DATA SUPPLIED:
+ + + + + + +
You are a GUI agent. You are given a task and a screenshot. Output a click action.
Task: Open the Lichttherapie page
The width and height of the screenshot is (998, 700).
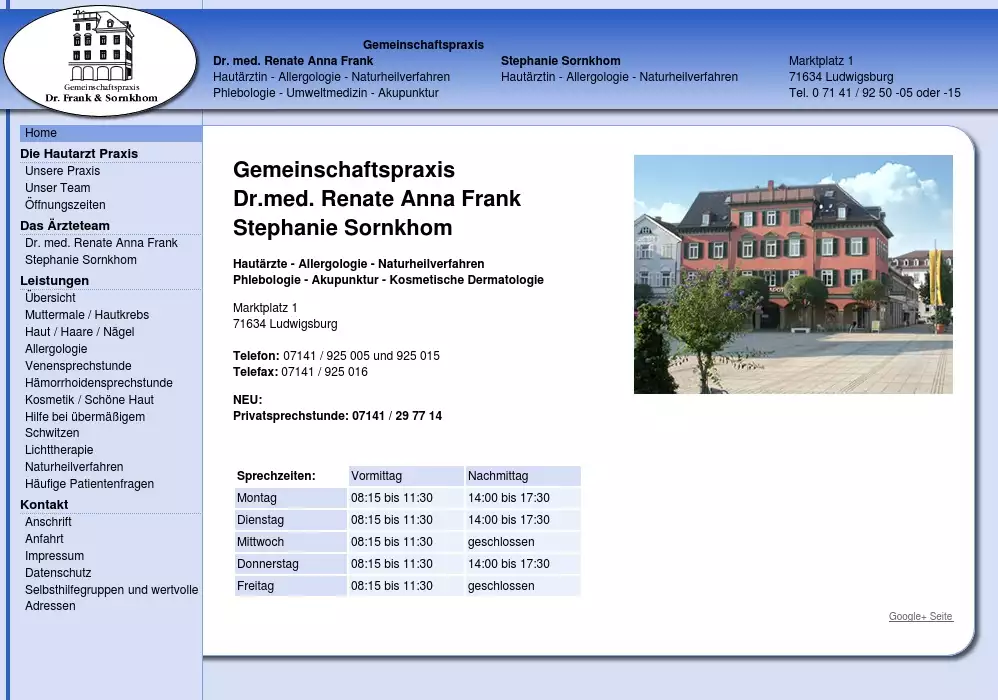[59, 450]
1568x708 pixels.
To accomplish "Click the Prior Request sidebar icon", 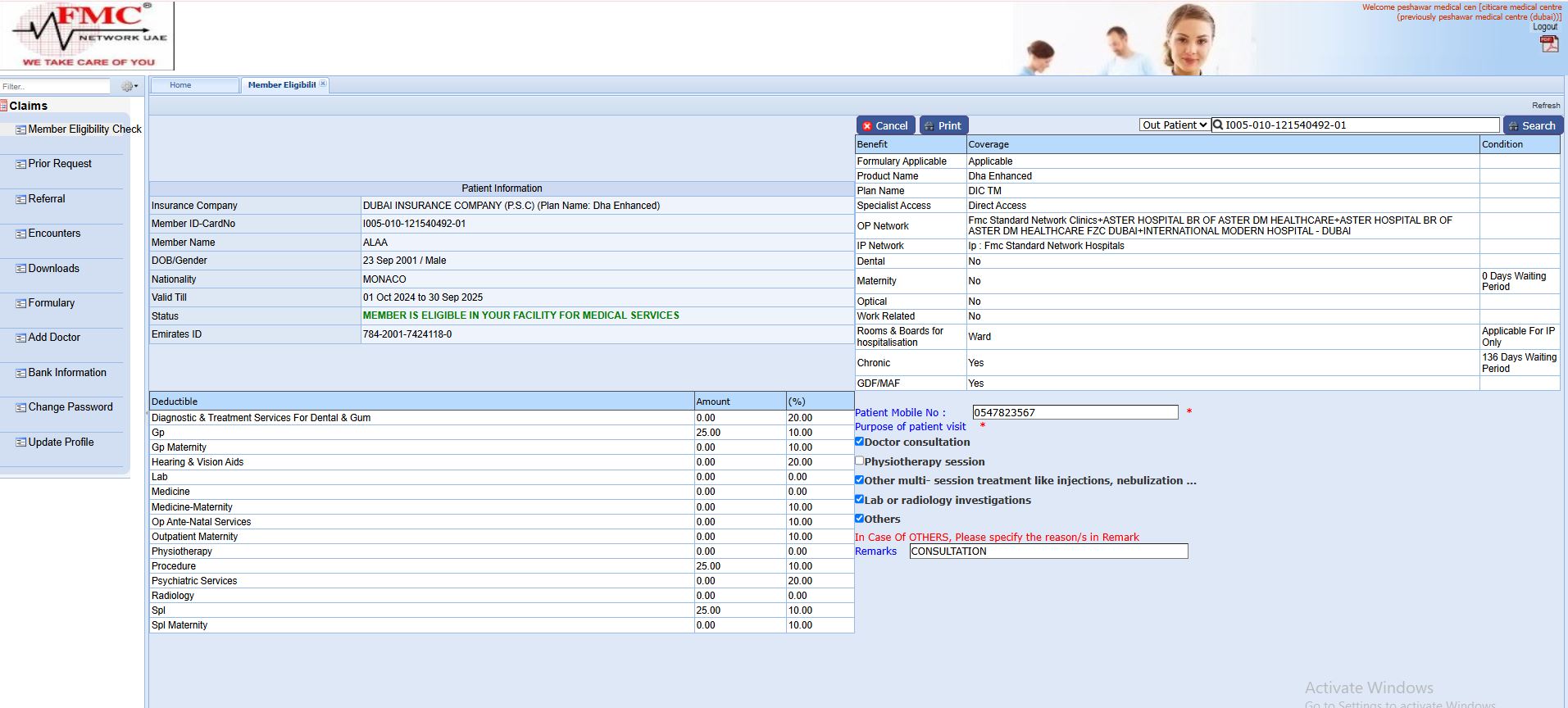I will click(20, 164).
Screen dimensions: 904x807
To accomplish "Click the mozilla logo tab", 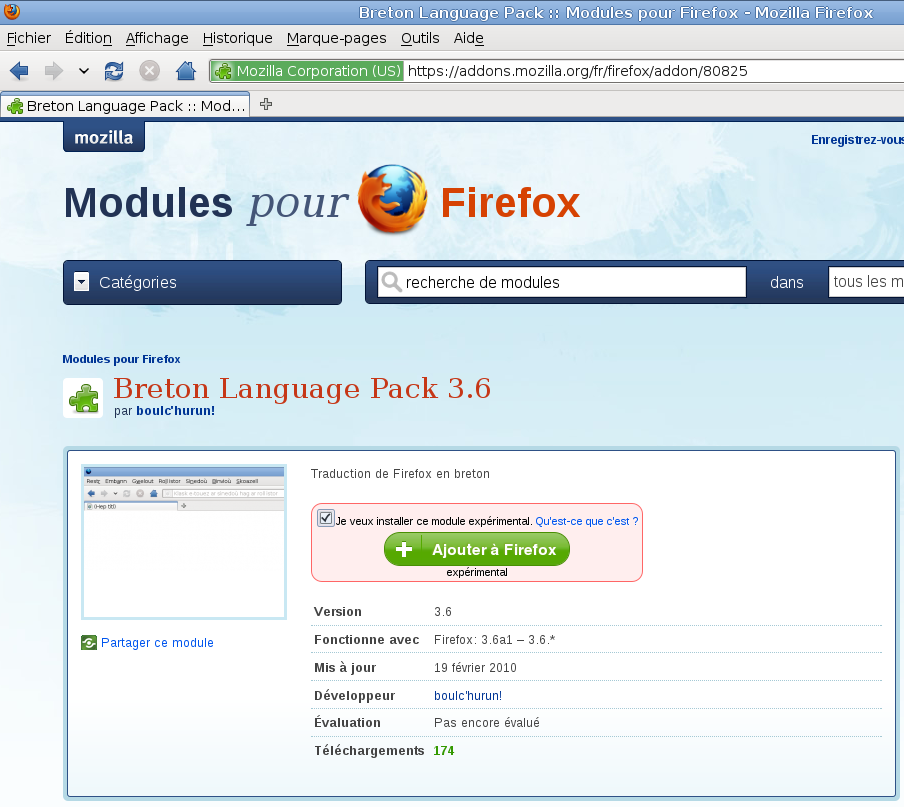I will point(103,137).
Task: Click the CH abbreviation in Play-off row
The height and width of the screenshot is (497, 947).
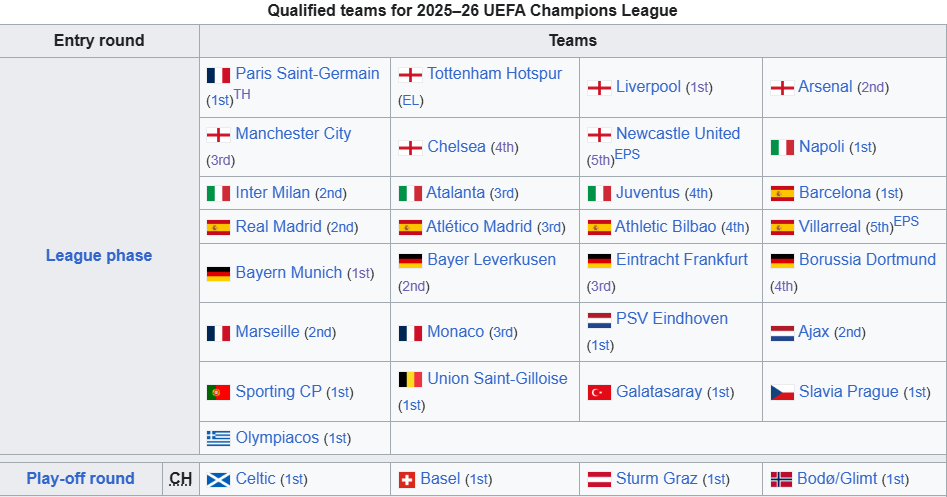Action: tap(181, 479)
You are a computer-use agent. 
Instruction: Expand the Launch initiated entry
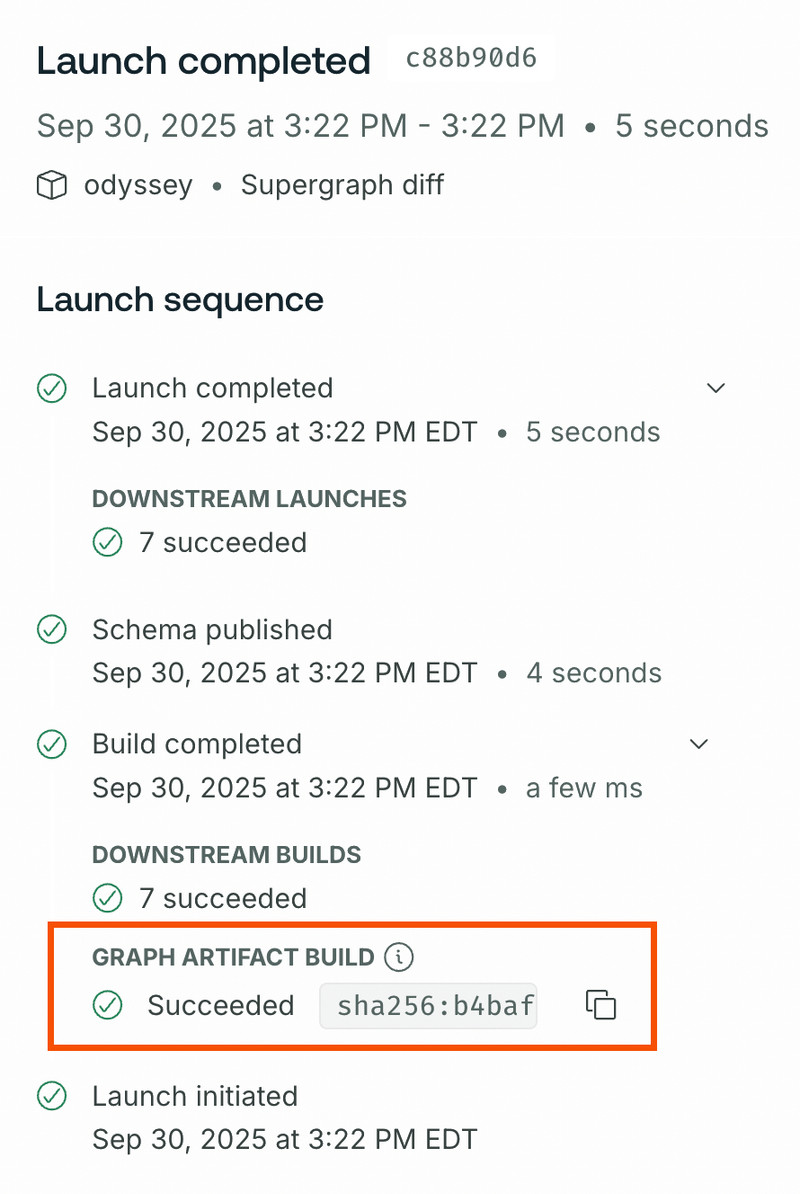click(x=195, y=1096)
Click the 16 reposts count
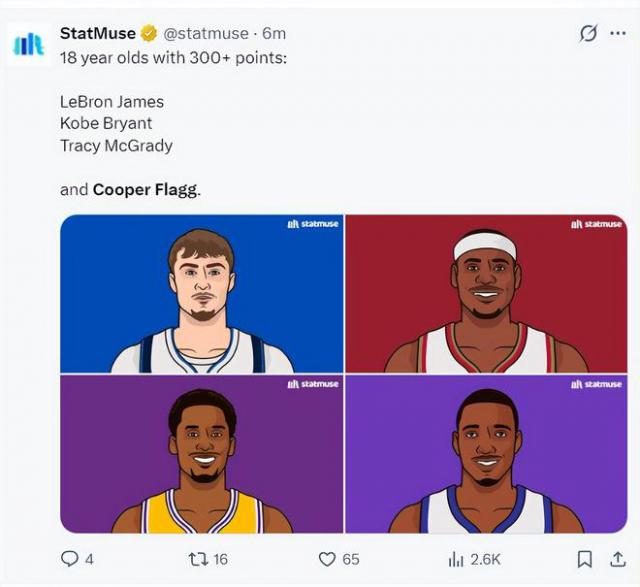Screen dimensions: 640x587 click(220, 559)
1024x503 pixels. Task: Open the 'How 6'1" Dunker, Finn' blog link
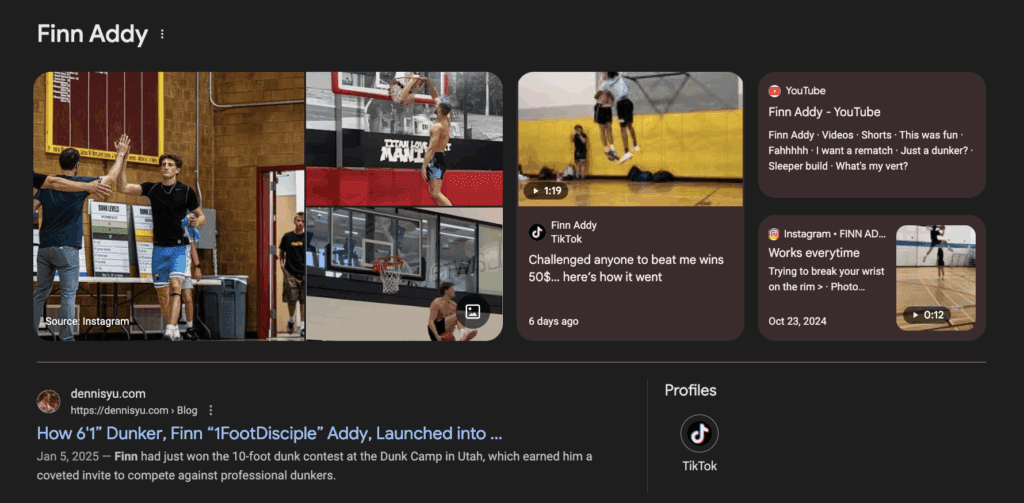[270, 433]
+ + + + + + +
PROBLEM DETAILS:
The answer must be an exact transcription of the lines from the one holding "Instruction: Expand the" to the last line of the entries above, with no pictures and nothing else.

WRITTEN RESPONSE:
Instruction: Expand the Launch initiated entry
click(x=195, y=1096)
Click the 16 reposts count
Screen dimensions: 640x587 click(220, 559)
1024x503 pixels. Task: Open the 'How 6'1" Dunker, Finn' blog link
[270, 433]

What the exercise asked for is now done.